In Oracle, I have a database CLOB field I need to extract data from.
The specification looks like:
[<br /><b>A:</b><br />Text A which does not contain HTML[<br />]]
[<br /><b>B:</b><br />Text B which does not contain HTML[<br />]]
[<br /><b>C:</b><br />Text C which does not contain HTML[<br />]]

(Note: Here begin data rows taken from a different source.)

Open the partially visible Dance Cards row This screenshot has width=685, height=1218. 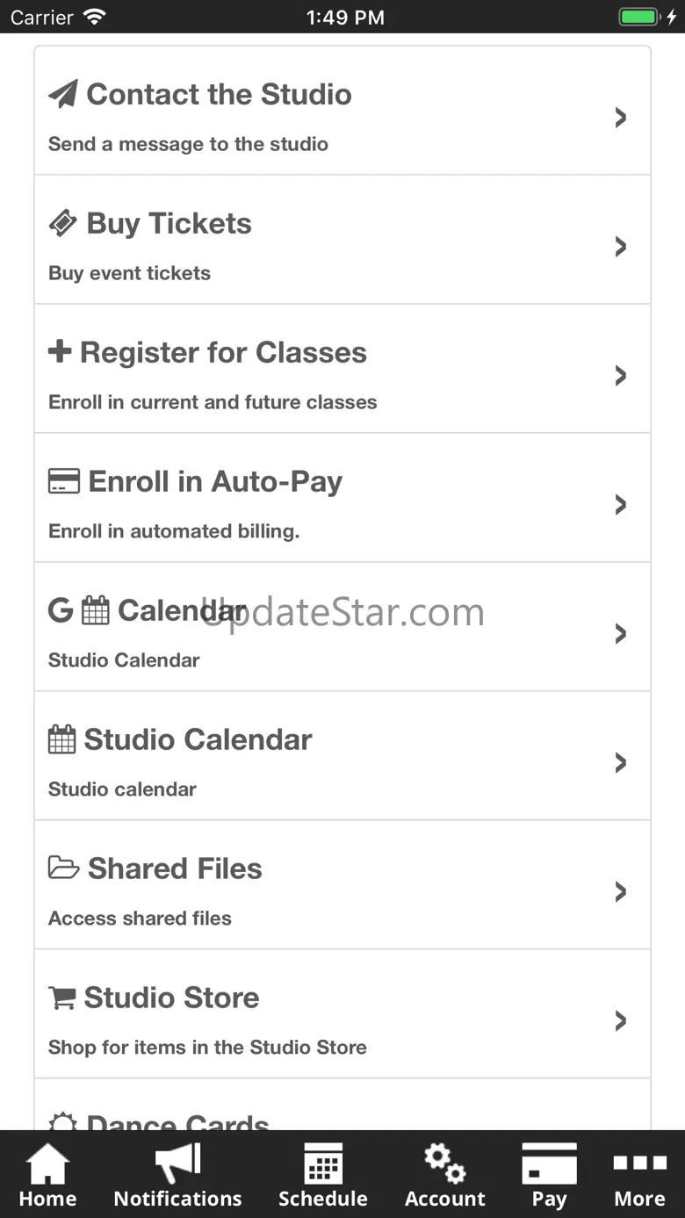343,1105
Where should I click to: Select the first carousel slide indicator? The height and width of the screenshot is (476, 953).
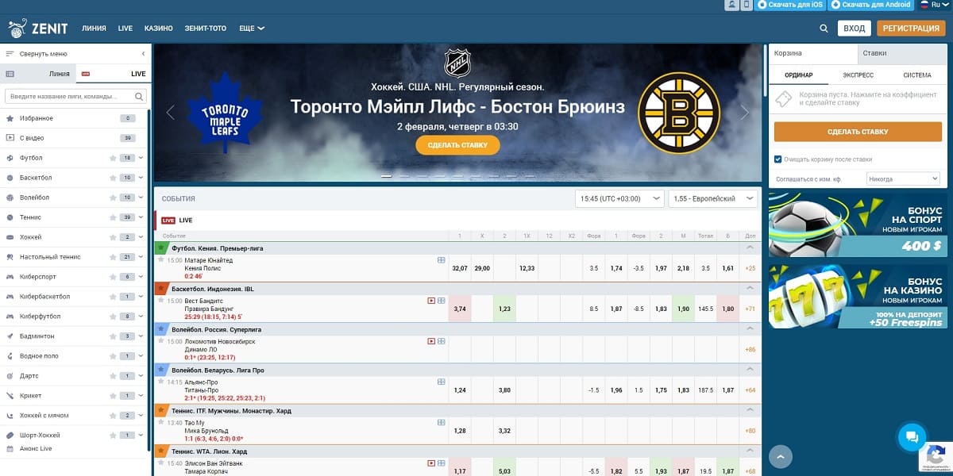[387, 176]
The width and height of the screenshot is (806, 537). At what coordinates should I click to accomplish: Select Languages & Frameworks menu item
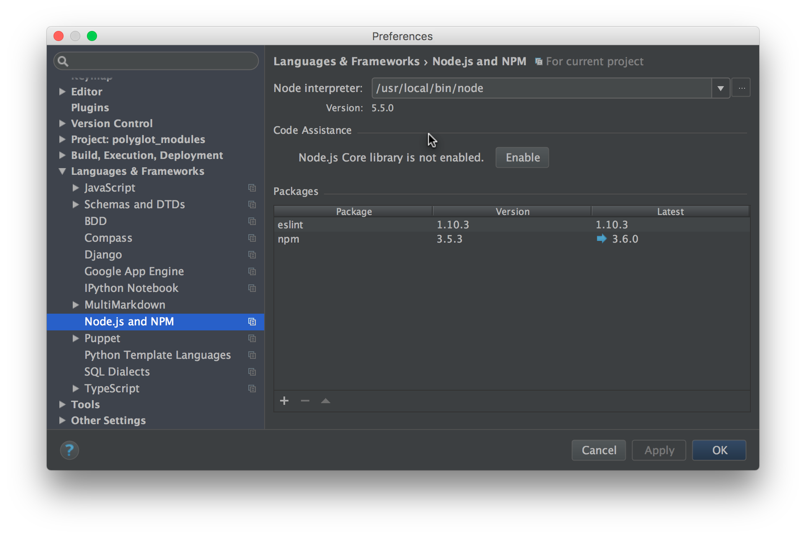coord(137,170)
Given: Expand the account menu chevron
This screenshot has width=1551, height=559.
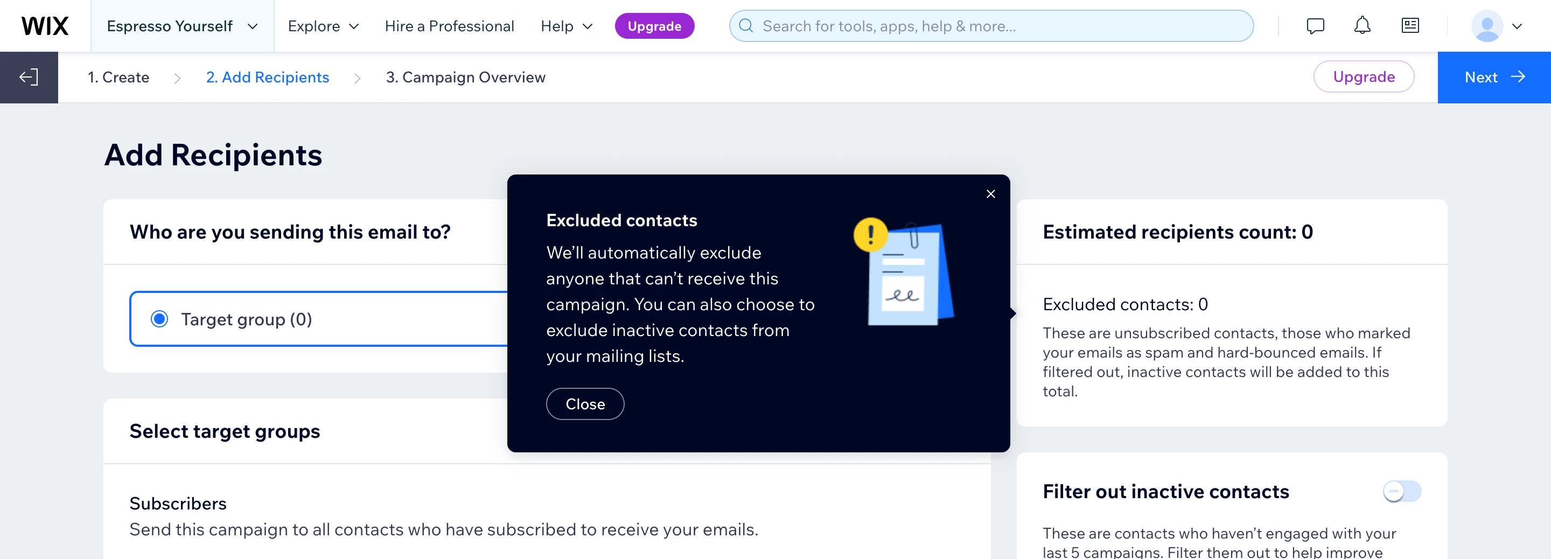Looking at the screenshot, I should [1517, 26].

Any of the three may be missing, but if present, they will always be in the order A, B, C. There is not always a carriage return separating the fields.
I need:
- To be able to recognize if the field is in the right format: I think I'm ok as long as I check that the field starts with
<br /><b>
, but a better regex would be awesome. - To be able to extract A, B, and/or C sans the "header".
Examples:
| field | Valid | A | B | C |
| ------------ | ------------ | ------------ | ------------ | ------------ |
|<br /><b>A:</b><br />Foo<br /> <br /><b>B:</b><br />Bar<br /> <br /><b>C:</b><br />Baz<br />
| Yes | Foo | Bar | Baz |
|<br /><b>B:</b><br />Foo
| Yes | Foo | | |
|<br /><b>B:</b><br />Bar<br />
| Yes | | Bar | |
|<br /><b>A:</b><br />Foo <br /><b>B:</b><br />Bar<br />
| Yes | Foo | Bar | |
|<br /><b>A:</b><br />Foo<br /> <br /><b>C:</b><br />Baz<br />
| Yes | Foo | | Baz |
Are there any regex gurus who might be able to tell me if/how I could extract A, B, and/or C?
Thanks!
Edit: I've added a SQLFiddle at http://sqlfiddle.com/#!4/9aae2/14/0
1条答案
按热度按时间anauzrmj1#
不确定这是否适用于
Oracle
,因为每个引擎都有自己的微妙之处,但here似乎有效。